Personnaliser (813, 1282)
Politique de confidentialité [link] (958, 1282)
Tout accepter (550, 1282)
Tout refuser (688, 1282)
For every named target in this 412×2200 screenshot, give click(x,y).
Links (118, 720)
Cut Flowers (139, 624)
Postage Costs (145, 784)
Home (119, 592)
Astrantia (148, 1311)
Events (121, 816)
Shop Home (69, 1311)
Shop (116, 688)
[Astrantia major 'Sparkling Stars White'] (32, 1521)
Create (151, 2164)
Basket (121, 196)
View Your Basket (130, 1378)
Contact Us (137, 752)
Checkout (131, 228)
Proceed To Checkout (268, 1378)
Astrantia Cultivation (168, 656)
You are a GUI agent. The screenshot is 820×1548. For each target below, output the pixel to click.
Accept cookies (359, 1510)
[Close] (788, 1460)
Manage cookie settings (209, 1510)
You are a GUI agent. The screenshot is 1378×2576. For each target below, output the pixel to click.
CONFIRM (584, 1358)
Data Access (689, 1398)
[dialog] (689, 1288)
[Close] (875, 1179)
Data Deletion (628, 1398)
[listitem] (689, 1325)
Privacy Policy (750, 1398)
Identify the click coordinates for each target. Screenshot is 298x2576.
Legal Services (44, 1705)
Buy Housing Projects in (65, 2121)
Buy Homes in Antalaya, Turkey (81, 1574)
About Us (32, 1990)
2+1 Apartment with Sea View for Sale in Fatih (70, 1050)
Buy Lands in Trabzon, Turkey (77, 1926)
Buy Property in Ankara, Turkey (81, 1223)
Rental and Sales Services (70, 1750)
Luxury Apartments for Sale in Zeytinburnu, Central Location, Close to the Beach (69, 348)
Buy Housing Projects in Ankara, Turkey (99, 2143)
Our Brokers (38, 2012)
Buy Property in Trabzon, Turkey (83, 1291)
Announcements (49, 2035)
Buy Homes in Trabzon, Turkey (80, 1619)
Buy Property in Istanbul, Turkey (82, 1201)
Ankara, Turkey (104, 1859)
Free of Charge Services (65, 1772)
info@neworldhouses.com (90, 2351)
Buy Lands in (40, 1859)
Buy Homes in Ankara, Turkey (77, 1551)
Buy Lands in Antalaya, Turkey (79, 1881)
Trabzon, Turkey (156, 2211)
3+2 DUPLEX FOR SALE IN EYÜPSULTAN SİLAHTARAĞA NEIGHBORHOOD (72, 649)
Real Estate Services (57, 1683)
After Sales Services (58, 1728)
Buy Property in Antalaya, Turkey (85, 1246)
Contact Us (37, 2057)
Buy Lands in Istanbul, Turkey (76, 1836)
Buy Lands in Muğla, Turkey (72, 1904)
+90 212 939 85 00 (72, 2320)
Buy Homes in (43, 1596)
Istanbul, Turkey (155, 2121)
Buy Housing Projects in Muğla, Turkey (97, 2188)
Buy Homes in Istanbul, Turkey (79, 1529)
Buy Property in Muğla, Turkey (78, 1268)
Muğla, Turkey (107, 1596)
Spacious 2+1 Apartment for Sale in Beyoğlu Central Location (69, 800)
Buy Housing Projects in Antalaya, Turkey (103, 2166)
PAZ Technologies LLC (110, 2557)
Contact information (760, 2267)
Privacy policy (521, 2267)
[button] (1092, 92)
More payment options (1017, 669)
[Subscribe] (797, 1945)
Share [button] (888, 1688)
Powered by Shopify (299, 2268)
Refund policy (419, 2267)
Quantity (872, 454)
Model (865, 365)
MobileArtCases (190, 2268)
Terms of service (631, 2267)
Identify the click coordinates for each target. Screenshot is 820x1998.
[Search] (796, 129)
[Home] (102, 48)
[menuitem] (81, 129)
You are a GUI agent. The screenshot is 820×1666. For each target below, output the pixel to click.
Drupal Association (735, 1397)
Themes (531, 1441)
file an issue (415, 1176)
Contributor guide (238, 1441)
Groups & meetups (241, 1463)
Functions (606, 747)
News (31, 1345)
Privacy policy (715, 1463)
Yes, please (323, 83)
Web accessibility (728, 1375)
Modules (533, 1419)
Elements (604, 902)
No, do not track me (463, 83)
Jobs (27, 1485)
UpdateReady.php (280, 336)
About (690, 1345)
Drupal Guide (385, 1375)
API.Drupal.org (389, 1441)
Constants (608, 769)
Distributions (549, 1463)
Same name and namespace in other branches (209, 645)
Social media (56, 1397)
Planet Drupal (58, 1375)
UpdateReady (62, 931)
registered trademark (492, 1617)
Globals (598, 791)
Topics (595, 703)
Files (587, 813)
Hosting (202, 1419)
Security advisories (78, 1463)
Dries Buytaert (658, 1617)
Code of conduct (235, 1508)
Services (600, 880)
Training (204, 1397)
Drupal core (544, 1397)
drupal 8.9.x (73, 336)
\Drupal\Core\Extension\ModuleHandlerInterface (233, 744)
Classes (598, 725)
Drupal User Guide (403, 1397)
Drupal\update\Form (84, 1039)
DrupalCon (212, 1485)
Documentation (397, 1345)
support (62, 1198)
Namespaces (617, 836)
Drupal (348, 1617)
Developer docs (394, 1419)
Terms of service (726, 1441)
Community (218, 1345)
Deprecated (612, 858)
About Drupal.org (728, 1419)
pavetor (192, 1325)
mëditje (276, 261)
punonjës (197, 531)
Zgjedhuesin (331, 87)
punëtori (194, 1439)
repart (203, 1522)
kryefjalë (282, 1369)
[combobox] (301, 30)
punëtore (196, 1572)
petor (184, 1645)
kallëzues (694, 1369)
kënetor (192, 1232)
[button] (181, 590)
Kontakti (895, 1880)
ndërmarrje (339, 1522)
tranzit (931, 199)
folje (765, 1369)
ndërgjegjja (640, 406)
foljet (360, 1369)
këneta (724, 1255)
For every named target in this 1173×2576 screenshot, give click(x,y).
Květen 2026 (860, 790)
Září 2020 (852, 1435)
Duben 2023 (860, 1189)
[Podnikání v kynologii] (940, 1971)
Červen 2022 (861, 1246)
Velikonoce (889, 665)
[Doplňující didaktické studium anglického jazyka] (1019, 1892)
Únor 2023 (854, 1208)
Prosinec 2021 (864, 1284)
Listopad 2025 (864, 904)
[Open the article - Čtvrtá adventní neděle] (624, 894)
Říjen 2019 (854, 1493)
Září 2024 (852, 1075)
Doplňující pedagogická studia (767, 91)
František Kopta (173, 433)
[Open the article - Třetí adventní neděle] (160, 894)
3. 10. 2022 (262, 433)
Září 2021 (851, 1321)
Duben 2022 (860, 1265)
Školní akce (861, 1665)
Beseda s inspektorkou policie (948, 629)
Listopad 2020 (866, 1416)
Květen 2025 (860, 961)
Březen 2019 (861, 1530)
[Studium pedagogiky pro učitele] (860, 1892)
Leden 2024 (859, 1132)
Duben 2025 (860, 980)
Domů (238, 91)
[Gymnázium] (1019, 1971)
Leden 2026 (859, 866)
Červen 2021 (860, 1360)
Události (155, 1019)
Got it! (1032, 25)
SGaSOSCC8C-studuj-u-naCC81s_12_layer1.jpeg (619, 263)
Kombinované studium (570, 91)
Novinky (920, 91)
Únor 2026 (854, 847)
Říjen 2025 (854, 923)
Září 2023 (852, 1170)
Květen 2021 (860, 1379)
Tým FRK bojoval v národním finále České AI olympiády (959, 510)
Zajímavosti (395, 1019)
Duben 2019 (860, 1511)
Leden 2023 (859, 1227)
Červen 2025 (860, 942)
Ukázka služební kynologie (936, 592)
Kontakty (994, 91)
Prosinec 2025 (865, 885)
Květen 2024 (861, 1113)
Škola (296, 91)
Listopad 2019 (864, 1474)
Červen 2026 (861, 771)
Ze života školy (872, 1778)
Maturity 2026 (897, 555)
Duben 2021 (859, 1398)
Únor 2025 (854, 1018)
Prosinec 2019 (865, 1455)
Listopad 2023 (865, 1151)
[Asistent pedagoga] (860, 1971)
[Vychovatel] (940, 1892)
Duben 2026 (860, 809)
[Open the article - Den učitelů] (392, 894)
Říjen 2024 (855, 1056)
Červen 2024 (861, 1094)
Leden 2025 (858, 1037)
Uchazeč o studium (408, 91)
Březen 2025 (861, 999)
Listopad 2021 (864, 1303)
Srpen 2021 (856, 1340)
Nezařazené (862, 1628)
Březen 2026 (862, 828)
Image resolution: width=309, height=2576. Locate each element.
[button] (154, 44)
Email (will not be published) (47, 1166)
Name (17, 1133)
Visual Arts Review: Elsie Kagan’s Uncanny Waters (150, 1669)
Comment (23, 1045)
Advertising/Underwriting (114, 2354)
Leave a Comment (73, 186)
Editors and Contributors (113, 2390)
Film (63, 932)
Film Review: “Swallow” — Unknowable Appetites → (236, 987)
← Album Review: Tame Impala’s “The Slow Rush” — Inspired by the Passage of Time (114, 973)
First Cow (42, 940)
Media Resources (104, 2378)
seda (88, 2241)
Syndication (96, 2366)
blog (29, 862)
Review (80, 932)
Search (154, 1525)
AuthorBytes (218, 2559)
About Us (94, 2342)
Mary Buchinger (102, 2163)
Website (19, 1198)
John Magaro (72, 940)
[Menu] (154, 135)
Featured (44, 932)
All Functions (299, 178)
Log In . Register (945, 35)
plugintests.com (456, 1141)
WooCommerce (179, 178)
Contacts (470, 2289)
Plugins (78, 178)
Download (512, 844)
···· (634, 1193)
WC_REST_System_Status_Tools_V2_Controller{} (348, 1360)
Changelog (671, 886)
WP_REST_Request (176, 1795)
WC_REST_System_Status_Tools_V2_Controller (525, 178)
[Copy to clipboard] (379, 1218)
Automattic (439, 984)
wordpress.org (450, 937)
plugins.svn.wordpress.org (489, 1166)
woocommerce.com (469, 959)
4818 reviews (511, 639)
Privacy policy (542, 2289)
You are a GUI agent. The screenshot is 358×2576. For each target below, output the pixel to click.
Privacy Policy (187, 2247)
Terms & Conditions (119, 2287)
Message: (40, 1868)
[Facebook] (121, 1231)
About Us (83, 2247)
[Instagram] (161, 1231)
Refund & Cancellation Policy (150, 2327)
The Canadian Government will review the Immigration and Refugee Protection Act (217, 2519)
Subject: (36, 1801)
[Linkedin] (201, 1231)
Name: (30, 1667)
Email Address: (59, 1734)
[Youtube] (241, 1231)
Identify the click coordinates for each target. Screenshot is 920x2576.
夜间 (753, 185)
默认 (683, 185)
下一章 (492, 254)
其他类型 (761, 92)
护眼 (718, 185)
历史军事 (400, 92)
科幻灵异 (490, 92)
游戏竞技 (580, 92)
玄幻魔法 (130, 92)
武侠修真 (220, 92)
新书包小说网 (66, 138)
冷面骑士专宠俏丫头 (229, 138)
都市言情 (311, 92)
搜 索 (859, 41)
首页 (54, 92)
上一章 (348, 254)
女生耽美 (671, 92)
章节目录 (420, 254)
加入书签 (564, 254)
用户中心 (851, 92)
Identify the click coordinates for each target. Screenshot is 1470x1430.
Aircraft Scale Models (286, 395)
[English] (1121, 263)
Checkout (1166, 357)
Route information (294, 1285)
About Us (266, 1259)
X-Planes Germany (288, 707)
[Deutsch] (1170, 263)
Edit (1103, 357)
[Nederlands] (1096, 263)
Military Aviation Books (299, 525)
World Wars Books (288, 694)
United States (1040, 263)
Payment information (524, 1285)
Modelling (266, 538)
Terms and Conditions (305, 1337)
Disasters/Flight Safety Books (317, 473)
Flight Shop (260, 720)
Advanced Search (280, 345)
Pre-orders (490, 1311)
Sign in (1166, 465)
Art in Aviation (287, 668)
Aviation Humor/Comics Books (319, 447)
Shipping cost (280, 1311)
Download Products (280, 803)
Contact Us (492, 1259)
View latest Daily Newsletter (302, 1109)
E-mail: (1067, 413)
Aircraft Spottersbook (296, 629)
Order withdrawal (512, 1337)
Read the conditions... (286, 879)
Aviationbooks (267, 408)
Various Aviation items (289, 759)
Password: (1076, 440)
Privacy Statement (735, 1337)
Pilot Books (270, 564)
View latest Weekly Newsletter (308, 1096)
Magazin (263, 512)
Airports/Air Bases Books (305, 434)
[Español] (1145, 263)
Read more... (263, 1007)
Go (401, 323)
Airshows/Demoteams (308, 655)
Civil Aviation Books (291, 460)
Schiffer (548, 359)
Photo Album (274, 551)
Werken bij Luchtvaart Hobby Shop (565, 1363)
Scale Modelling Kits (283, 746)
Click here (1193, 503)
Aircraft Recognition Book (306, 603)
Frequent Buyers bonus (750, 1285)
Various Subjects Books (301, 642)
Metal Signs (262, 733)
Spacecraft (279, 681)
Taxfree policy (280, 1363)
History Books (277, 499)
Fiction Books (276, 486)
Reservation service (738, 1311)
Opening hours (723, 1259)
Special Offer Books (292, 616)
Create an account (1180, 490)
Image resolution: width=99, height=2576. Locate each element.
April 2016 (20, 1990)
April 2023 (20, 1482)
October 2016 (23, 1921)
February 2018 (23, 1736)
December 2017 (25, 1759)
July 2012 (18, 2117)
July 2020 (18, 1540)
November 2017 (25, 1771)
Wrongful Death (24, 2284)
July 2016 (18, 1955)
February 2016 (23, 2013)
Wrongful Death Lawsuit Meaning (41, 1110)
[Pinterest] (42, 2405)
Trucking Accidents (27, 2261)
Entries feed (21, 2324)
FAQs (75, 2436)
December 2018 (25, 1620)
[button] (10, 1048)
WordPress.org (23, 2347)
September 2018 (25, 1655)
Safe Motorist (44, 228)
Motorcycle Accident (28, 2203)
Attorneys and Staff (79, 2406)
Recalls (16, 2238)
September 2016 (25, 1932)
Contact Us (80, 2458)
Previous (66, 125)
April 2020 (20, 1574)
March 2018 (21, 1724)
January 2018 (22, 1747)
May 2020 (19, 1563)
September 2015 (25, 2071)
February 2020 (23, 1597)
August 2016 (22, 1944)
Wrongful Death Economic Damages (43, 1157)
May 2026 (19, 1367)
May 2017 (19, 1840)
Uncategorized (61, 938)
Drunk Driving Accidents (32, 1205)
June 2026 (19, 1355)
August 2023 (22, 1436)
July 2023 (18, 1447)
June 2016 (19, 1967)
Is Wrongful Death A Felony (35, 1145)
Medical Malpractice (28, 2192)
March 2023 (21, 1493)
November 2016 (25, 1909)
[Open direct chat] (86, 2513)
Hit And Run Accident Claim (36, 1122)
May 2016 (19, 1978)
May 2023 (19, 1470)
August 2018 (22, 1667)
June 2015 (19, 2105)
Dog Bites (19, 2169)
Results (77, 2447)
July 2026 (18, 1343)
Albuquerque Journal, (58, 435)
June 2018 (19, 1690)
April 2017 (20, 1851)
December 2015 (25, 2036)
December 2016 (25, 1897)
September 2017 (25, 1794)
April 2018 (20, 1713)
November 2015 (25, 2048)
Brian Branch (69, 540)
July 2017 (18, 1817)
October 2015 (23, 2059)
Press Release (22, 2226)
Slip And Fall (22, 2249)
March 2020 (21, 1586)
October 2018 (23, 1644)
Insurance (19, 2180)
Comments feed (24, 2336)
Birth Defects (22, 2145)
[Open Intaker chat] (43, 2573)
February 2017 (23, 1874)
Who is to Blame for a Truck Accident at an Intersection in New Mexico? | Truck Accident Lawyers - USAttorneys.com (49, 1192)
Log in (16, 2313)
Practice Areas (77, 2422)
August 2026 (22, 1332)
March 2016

> [Directions for this task] Could you set down, word for word, only the lines above from the line with "Appetites → (236, 987)" to the line with "用户中心 (851, 92)", including both?

> [Answer to this problem]
Film Review: “Swallow” — Unknowable Appetites → (236, 987)
← Album Review: Tame Impala’s “The Slow Rush” — Inspired by the Passage of Time (114, 973)
First Cow (42, 940)
Media Resources (104, 2378)
seda (88, 2241)
Syndication (96, 2366)
blog (29, 862)
Review (80, 932)
Search (154, 1525)
AuthorBytes (218, 2559)
About Us (94, 2342)
Mary Buchinger (102, 2163)
Website (19, 1198)
John Magaro (72, 940)
[Menu] (154, 135)
Featured (44, 932)
All Functions (299, 178)
Log In . Register (945, 35)
plugintests.com (456, 1141)
WooCommerce (179, 178)
Contacts (470, 2289)
Plugins (78, 178)
Download (512, 844)
···· (634, 1193)
WC_REST_System_Status_Tools_V2_Controller{} (348, 1360)
Changelog (671, 886)
WP_REST_Request (176, 1795)
WC_REST_System_Status_Tools_V2_Controller (525, 178)
[Copy to clipboard] (379, 1218)
Automattic (439, 984)
wordpress.org (450, 937)
plugins.svn.wordpress.org (489, 1166)
woocommerce.com (469, 959)
4818 reviews (511, 639)
Privacy policy (542, 2289)
You are a GUI agent. The screenshot is 358×2576. For each target below, output the pixel to click.
Privacy Policy (187, 2247)
Terms & Conditions (119, 2287)
Message: (40, 1868)
[Facebook] (121, 1231)
About Us (83, 2247)
[Instagram] (161, 1231)
Refund & Cancellation Policy (150, 2327)
The Canadian Government will review the Immigration and Refugee Protection Act (217, 2519)
Subject: (36, 1801)
[Linkedin] (201, 1231)
Name: (30, 1667)
Email Address: (59, 1734)
[Youtube] (241, 1231)
Identify the click coordinates for each target. Screenshot is 920x2576.
夜间 (753, 185)
默认 (683, 185)
下一章 (492, 254)
其他类型 (761, 92)
护眼 (718, 185)
历史军事 (400, 92)
科幻灵异 (490, 92)
游戏竞技 (580, 92)
玄幻魔法 (130, 92)
武侠修真 (220, 92)
新书包小说网 (66, 138)
冷面骑士专宠俏丫头 (229, 138)
都市言情 (311, 92)
搜 索 (859, 41)
首页 (54, 92)
上一章 (348, 254)
女生耽美 (671, 92)
章节目录 (420, 254)
加入书签 (564, 254)
用户中心 (851, 92)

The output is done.